» Provided entries
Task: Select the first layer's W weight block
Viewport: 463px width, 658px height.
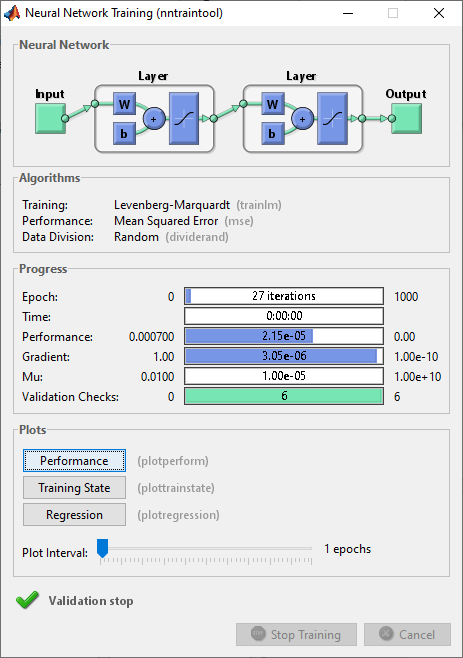Action: (x=124, y=104)
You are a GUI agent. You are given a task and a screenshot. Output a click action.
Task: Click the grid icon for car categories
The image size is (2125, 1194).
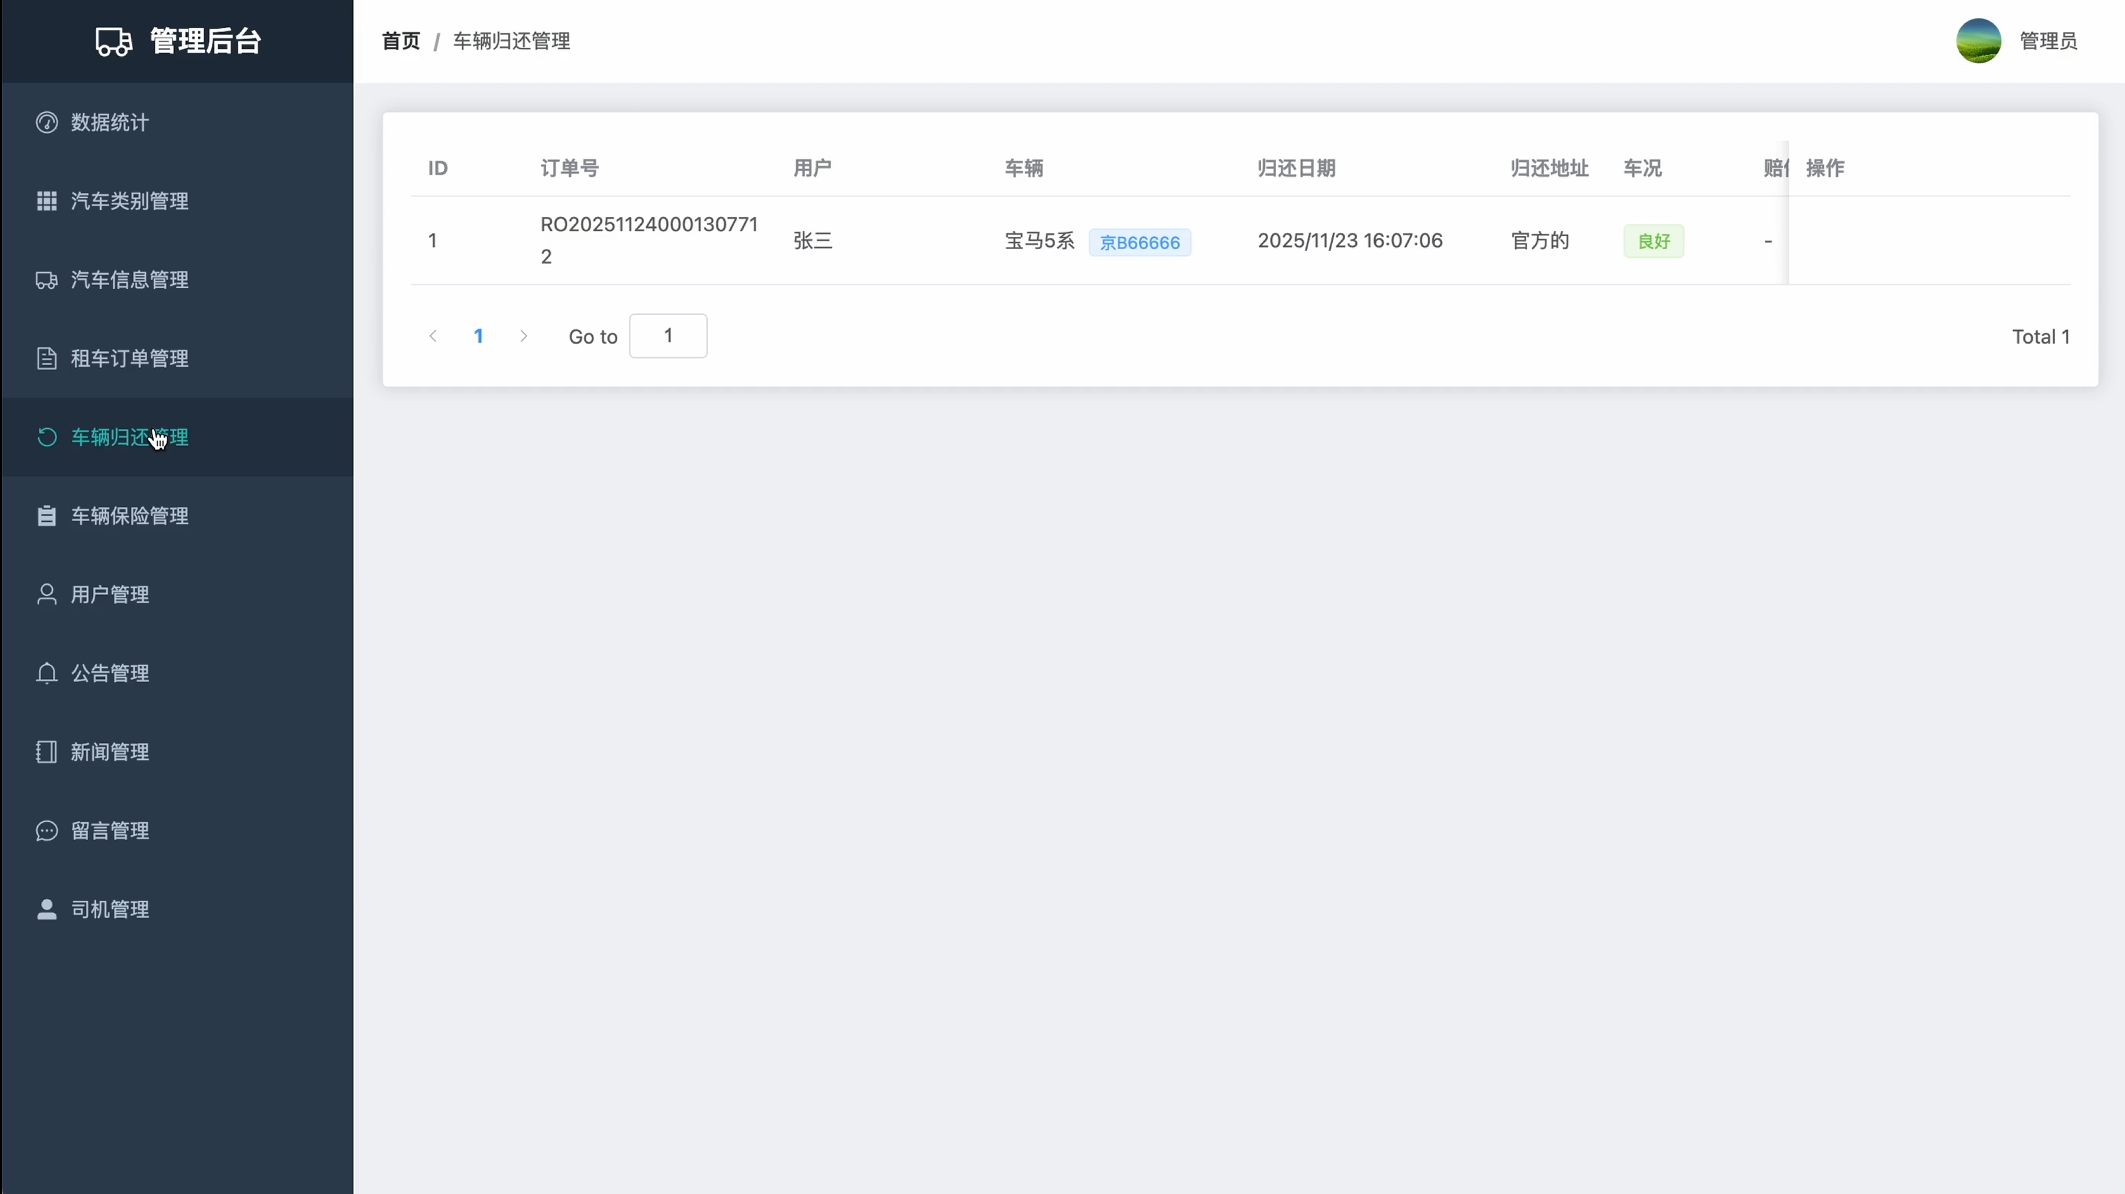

» Work to complete
Rewrite all the records with "grid icon" changed to "list icon" and everything else kept the same. Leave out the pictures.

» Correct answer
Task: Select the first layer's W weight block
Viewport: 463px width, 658px height.
Action: (x=124, y=104)
You are a GUI agent. You are given a task and a screenshot. Output a click action.
Task: Click the list icon for car categories
The image size is (2125, 1194).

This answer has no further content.